↓

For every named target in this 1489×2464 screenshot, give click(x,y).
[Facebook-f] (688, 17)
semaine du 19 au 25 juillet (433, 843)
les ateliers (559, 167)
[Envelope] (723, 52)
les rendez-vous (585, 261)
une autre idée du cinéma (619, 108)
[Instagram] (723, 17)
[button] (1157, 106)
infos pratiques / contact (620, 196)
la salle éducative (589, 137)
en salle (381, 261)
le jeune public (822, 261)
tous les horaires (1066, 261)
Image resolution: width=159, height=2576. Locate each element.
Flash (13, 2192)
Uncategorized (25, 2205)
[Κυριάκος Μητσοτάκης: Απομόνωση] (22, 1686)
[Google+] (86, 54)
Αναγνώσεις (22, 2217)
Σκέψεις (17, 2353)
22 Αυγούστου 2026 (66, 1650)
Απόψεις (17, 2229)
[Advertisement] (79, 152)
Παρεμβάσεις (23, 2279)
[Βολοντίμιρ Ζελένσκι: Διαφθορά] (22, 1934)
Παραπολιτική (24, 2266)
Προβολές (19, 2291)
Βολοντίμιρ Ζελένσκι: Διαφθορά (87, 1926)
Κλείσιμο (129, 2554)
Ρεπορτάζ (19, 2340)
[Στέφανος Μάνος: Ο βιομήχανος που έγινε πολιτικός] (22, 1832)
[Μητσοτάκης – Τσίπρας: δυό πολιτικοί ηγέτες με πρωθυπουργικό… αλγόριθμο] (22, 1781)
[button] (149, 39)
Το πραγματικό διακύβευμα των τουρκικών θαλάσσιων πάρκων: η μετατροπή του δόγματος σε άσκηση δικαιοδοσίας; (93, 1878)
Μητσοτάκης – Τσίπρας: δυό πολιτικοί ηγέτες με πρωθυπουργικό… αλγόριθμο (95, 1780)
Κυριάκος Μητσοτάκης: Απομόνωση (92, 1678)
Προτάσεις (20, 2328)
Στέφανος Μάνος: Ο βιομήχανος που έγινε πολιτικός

↑

WORK TO BE COMPLETED - Copy each line of the listing that contains the string "Απομόνωση".

RESULT OF THIS TASK -
[Κυριάκος Μητσοτάκης: Απομόνωση] (22, 1686)
Κυριάκος Μητσοτάκης: Απομόνωση (92, 1678)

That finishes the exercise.